§ Stored entries

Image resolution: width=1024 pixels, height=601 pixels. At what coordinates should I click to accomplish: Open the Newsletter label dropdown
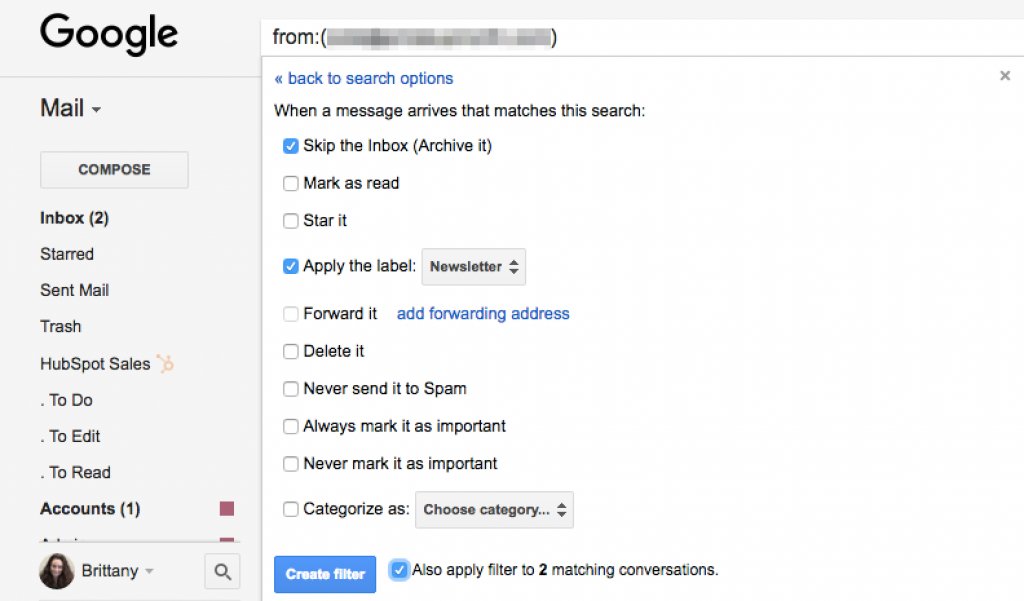point(473,266)
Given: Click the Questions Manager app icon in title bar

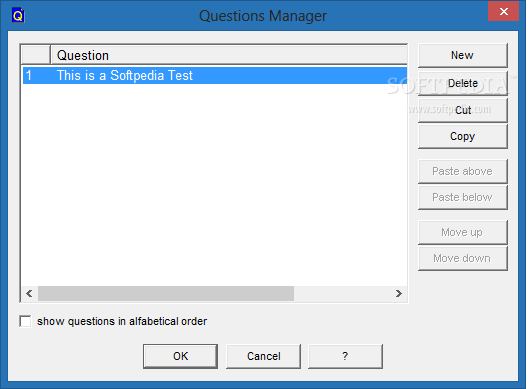Looking at the screenshot, I should click(x=18, y=16).
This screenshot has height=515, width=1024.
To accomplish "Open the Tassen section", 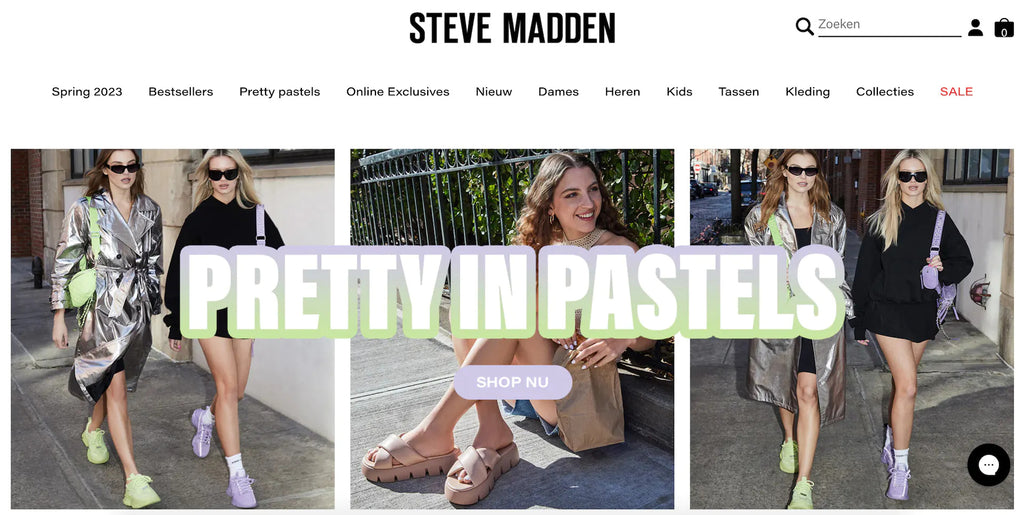I will (x=739, y=92).
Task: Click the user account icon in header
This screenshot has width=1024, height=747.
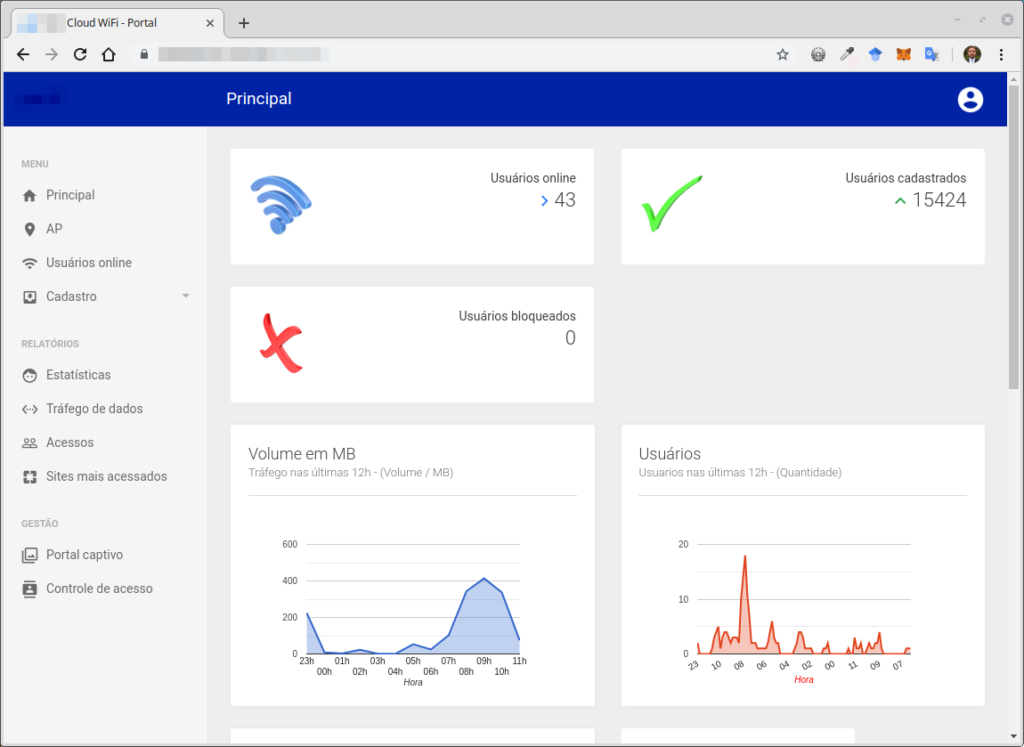Action: pyautogui.click(x=970, y=99)
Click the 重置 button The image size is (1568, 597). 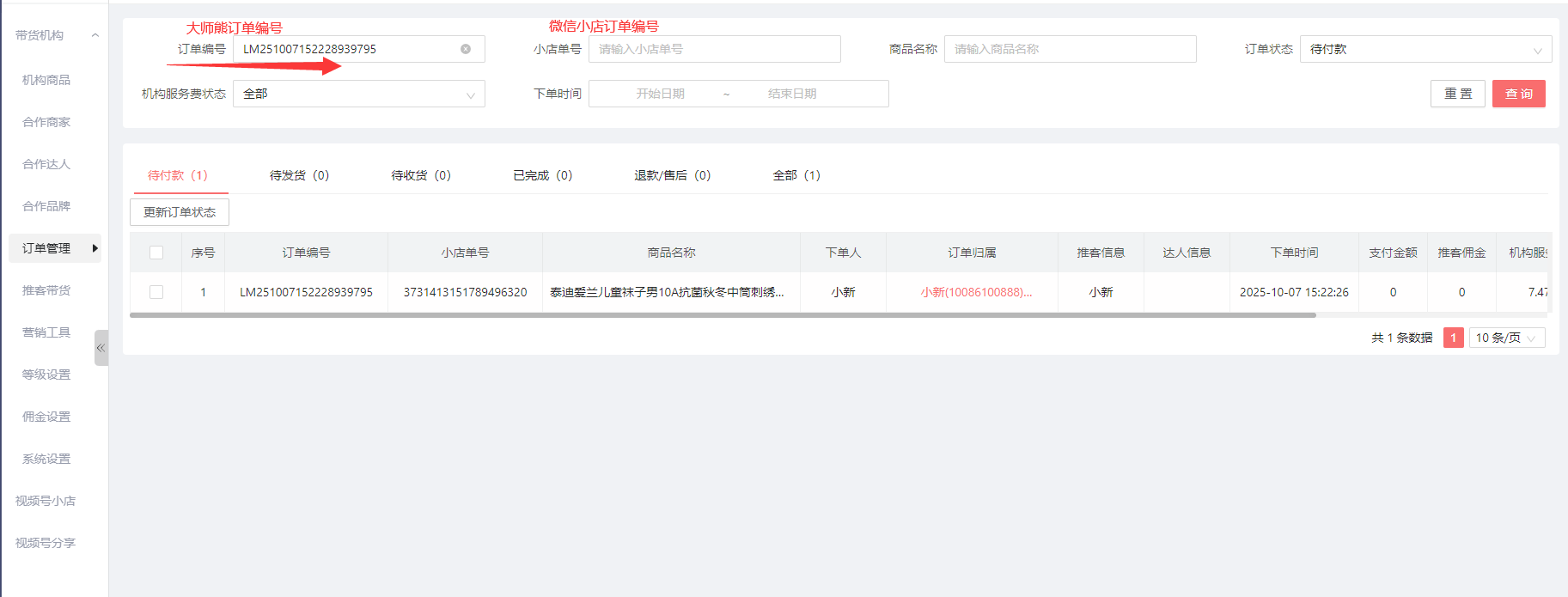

§ GOAL
List the rows above as a numbered list, from the line containing "Task: Click the user account icon in header" through the end of the rows, skipping blank lines and leaving out the pictures.

§ EXERCISE SOLUTION
1. Task: Click the user account icon in header
2. This screenshot has width=1024, height=747.
3. Action: pyautogui.click(x=970, y=99)
4. Click the 重置 button The image size is (1568, 597). 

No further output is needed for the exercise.